* _Dataset items_
+ + + +

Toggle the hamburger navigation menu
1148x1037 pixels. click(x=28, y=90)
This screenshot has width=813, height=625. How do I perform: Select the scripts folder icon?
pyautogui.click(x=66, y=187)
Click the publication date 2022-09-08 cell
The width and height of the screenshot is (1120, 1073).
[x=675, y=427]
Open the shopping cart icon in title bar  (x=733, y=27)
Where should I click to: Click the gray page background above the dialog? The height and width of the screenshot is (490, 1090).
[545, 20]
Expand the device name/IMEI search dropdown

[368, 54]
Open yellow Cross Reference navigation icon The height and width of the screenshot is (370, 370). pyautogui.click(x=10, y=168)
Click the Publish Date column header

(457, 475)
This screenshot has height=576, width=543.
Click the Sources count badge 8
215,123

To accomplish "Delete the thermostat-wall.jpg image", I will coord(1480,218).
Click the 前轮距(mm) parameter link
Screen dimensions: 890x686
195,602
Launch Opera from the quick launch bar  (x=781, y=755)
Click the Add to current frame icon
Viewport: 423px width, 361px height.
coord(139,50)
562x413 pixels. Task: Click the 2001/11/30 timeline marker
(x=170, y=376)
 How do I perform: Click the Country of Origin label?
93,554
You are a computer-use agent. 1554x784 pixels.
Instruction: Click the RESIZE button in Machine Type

+ + + +

* _Task brief_
From the line holding "This screenshot has height=576, width=543." through the final line of the data above, copy every line exactly as written. Include nothing else.

* _Written reply_
This screenshot has height=576, width=543.
Click the Sources count badge 8
215,123

To accomplish "Delete the thermostat-wall.jpg image", I will coord(1480,218).
Click the 前轮距(mm) parameter link
Screen dimensions: 890x686
195,602
Launch Opera from the quick launch bar  (x=781, y=755)
Click the Add to current frame icon
Viewport: 423px width, 361px height.
coord(139,50)
562x413 pixels. Task: Click the 2001/11/30 timeline marker
(x=170, y=376)
 How do I perform: Click the Country of Origin label?
93,554
You are a computer-use agent. 1554x784 pixels.
Instruction: Click the RESIZE button in Machine Type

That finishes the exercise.